Find "Where should I" below and begin at its line; stop after the line with "Task: Click the clock duration icon". Output those lines exactly, without pictures.

(DATA PROVIDED):
===

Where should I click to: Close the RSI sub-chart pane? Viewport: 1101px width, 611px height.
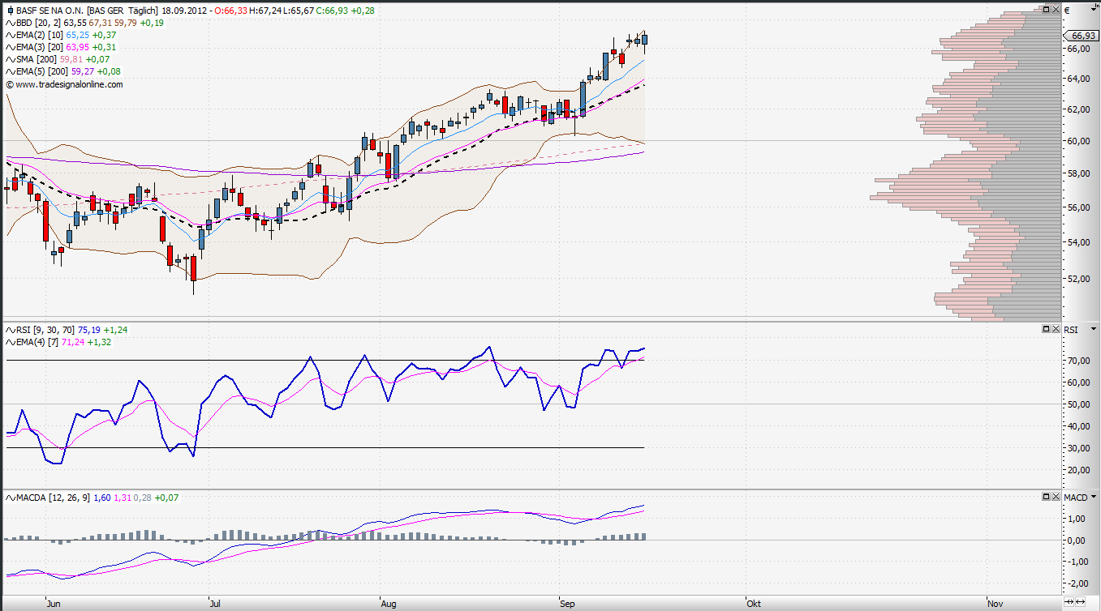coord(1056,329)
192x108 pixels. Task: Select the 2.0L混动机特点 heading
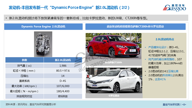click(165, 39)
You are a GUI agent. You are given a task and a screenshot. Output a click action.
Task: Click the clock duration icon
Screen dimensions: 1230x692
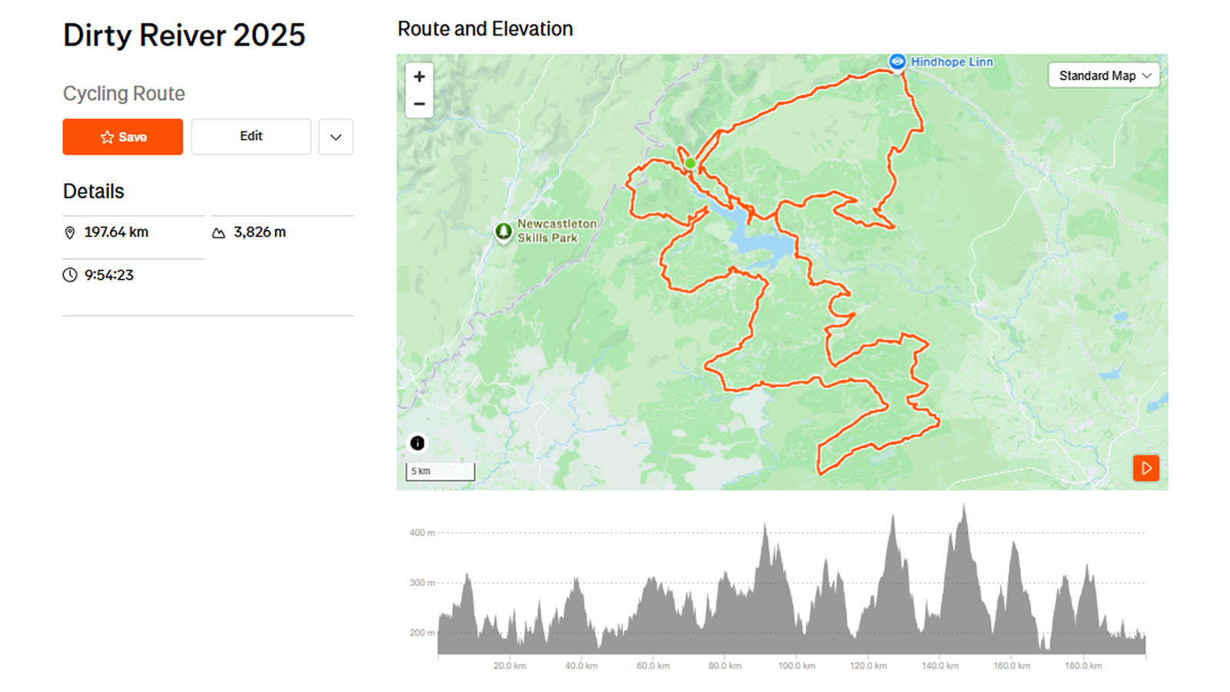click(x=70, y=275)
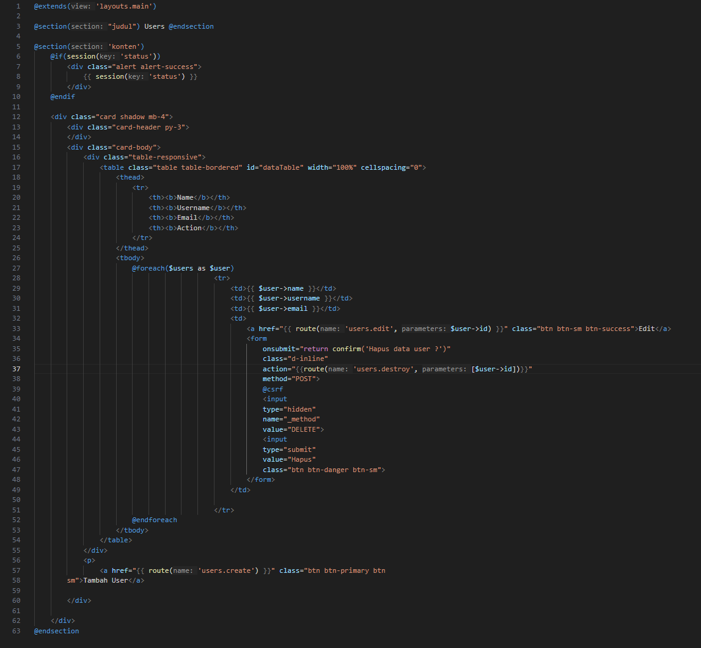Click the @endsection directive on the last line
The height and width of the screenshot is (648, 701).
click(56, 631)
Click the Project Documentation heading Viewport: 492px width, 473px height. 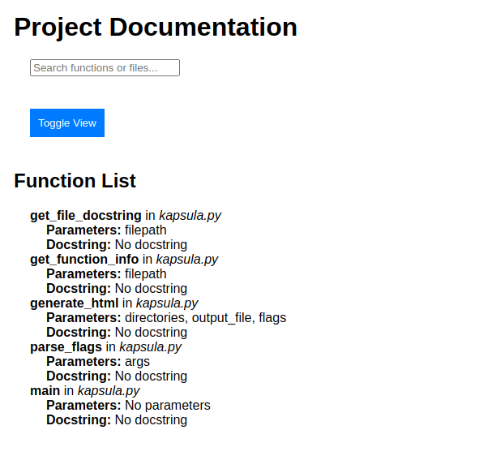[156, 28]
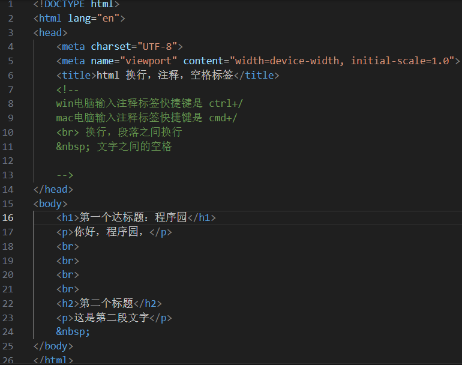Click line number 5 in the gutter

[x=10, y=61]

===

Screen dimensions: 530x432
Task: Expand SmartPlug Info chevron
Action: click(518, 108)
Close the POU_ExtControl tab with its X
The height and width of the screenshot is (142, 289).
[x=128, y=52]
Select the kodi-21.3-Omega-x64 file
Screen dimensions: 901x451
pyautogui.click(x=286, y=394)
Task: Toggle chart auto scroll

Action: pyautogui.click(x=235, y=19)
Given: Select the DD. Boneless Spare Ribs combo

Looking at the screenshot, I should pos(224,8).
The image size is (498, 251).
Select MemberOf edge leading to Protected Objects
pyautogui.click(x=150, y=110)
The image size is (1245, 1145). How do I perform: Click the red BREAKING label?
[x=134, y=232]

===

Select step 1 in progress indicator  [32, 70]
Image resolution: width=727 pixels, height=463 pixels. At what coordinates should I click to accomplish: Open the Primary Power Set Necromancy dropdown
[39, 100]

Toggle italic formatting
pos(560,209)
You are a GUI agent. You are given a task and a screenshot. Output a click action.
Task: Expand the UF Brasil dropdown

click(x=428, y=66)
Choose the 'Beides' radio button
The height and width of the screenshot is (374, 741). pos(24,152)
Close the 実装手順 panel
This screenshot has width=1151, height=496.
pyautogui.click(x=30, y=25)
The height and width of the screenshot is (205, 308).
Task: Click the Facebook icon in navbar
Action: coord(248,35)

===

(RESPONSE AREA):
Where should I click to: Close the RSI sub-chart pane? Viewport: 1101px width, 611px height.
coord(1056,329)
192x108 pixels. Task: Select the 2.0L混动机特点 heading
click(165, 39)
You are a GUI agent. You are given a task and a screenshot. Output a click action.
Task: Click the clock duration icon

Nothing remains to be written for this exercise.